Search code examples
amazon-web-servicesamazon-s3aws-sdk

How to retrieve usage on Amazon S3 based on tag?


We are currently implementing a single bucket for all data stored in S3, which contains data from various organizations. Can we retrieve usage data for the 'foo' or 'bar' organizations based on their respective 'foo' or 'bar' tags?

Use case:

We deploy a mobile app for our clients, called 'foo' and 'bar'. This app is used to upload files (images and videos) tagged with 'foo' and 'bar' based on the organization. We use the same API for the app and the same bucket in S3. I want to get metrics like the total storage used by the 'foo' or 'bar' tags, so I can monitor that 'foo' or 'bar' is using N GB of storage.


Solution

  • Tagging at the object-level for Amazon S3 was introduced in March 2017. It allows:

    • Lifecycle Management by tag (eg move to Amazon Glacier)
    • Access control policies

    It does not provide metrics based on tags at the object level.

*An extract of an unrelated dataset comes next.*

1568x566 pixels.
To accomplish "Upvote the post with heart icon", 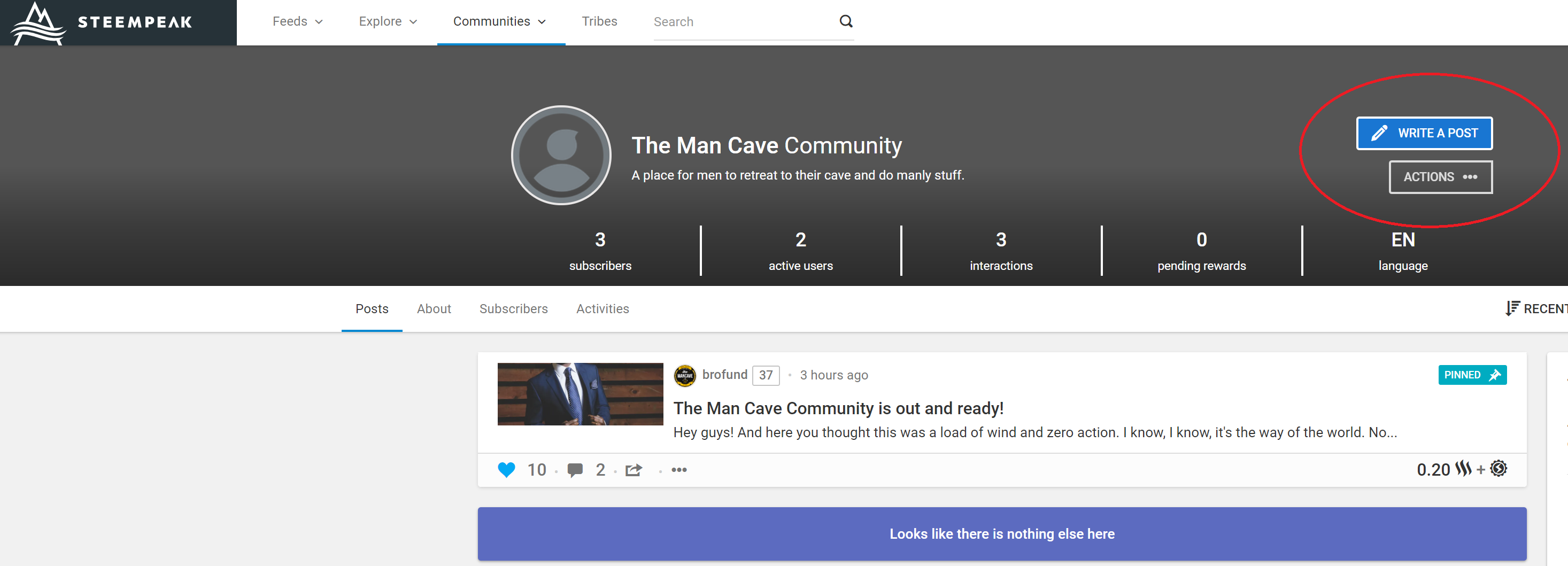I will click(506, 470).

    You would need to write your own script to retrieve a list of objects and calculate storage based on tag. However, it appears that the only way to retrieve tags on an object is to request for each individual object. This means you would be making large quantities of API calls.

    An alternative is to use object metadata against each object. Metadata is returned by the list-objects API call, so it would only require one API call per 1000 objects (which is the paging size of returned data).

    Finally, you could store the objects in separate buckets, which would make it possible to use Amazon CloudWatch metrics. Amazon S3 sends metrics to Amazon CloudWatch for the number of objects and the amount of storage space.